Gotuaco’s company, Omnimoda International, has supplied over 100,000 hazmat suits and personal protective equipment (PPE) to hospitals nationwide, says the chief executive.
Three weeks after the lockdown, under her other brand, Stylist in Pocket (SiP), her team had also built an online site for PPE and other health safety needs such as face masks and shields, disinfectants and dispensers, air purifiers, thermal scanners, UV sterilizers, acrylic dividers. The company works with various partner manufacturers and suppliers.
“We spent the first couple of weeks of the lockdown studying what we could do, what people needed,” Gotuaco tells Lifestyle in a phone interview. “The demand quickly shifted to face masks and PPE suits. We repurposed our team and put SiP’s styling business on hold. Thus, we were among the first to supply a wide variety of PPE suits to hospitals and other places that needed them.”
SiP is Gotuaco’s pioneering concept that brings fashion styling services directly to customers in the comfort of their homes. It has developed a loyal clientele. Following SiP’s client-centric approach, even the PPE suits and other safety gear are carefully curated. SIP’s stylists are trained to recommend the most appropriate PPE for clients.
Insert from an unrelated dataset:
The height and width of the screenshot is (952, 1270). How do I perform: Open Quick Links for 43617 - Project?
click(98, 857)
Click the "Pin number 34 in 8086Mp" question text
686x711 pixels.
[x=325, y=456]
From a B2B venture at the start of the lockdown, the protective gear business is now also B2C, with items sold retail on their e-store (https://ppe.stylistinpocket.com).
Gotuaco has reopened only a couple of The Row boutiques, which carries Freeway and Ensembles, and only on weekends, owing to the low demand for fashion clothes and overall low foot traffic in the malls. Rent is based on sales at this time, she says, so tenants like her are being prudent.
Besides, added the tech-savvy businesswoman, Freeway and Ensembles are now a “smaller part of our growth, even before the pandemic. We have been moving to fashion technology,” referring to SiP, and the Philippine patent-approved (with pending United States patent) Uniform Management Technology, a contactless way to gather measurements and recommending best-fit size uniforms for clients.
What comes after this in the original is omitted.